Task to complete: Without changing anything, transcribe all of the entries.

Source material:

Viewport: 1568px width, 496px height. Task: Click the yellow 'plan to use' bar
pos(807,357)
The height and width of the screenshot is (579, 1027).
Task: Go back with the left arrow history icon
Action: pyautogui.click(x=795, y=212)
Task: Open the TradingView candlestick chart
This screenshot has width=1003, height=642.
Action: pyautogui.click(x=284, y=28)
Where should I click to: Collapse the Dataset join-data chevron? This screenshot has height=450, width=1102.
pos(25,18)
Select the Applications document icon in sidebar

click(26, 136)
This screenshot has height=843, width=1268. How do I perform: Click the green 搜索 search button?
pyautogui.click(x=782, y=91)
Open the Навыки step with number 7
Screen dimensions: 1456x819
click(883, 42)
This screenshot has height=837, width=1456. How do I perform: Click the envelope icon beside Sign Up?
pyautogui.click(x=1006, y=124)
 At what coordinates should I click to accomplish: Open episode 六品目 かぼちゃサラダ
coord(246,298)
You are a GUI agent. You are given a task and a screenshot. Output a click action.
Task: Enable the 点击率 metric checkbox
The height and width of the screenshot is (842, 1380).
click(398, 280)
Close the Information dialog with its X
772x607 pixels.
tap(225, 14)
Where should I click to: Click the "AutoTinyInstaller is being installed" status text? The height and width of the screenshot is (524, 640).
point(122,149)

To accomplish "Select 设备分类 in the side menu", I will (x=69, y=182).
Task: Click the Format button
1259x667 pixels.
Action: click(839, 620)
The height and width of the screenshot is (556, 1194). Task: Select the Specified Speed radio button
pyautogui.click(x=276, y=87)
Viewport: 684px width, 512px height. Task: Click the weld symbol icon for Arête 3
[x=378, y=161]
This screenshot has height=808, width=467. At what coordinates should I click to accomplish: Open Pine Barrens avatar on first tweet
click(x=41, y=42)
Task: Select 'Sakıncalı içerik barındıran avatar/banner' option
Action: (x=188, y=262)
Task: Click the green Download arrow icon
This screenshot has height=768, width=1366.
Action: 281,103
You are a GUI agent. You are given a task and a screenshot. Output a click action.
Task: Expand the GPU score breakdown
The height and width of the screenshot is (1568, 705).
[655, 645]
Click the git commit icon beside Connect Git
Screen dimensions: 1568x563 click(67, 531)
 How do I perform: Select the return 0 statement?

Written solution:
Viewport: 1568px width, 496px height. Task: Click the yellow 'plan to use' bar
pos(807,357)
The height and width of the screenshot is (579, 1027).
Task: Go back with the left arrow history icon
Action: pyautogui.click(x=795, y=212)
Task: Open the TradingView candlestick chart
This screenshot has width=1003, height=642.
Action: pyautogui.click(x=284, y=28)
Where should I click to: Collapse the Dataset join-data chevron? This screenshot has height=450, width=1102.
pos(25,18)
Select the Applications document icon in sidebar

click(26, 136)
This screenshot has height=843, width=1268. How do I perform: Click the green 搜索 search button?
pyautogui.click(x=782, y=91)
Open the Навыки step with number 7
Screen dimensions: 1456x819
click(883, 42)
This screenshot has height=837, width=1456. How do I perform: Click the envelope icon beside Sign Up?
pyautogui.click(x=1006, y=124)
 At what coordinates should I click to accomplish: Open episode 六品目 かぼちゃサラダ
coord(246,298)
You are a GUI agent. You are given a task and a screenshot. Output a click action.
Task: Enable the 点击率 metric checkbox
The height and width of the screenshot is (842, 1380).
click(398, 280)
Close the Information dialog with its X
772x607 pixels.
tap(225, 14)
Where should I click to: Click the "AutoTinyInstaller is being installed" status text? The height and width of the screenshot is (524, 640).
point(122,149)

To accomplish "Select 设备分类 in the side menu", I will (x=69, y=182).
Task: Click the Format button
1259x667 pixels.
Action: click(839, 620)
The height and width of the screenshot is (556, 1194). Task: Select the Specified Speed radio button
pyautogui.click(x=276, y=87)
Viewport: 684px width, 512px height. Task: Click the weld symbol icon for Arête 3
[x=378, y=161]
This screenshot has height=808, width=467. At what coordinates should I click to accomplish: Open Pine Barrens avatar on first tweet
click(x=41, y=42)
Task: Select 'Sakıncalı içerik barındıran avatar/banner' option
Action: (x=188, y=262)
Task: Click the green Download arrow icon
This screenshot has height=768, width=1366.
Action: 281,103
You are a GUI agent. You are given a task and a screenshot. Output a click action.
Task: Expand the GPU score breakdown
The height and width of the screenshot is (1568, 705).
[655, 645]
Click the git commit icon beside Connect Git
Screen dimensions: 1568x563 click(67, 531)
 How do I perform: Select the return 0 statement?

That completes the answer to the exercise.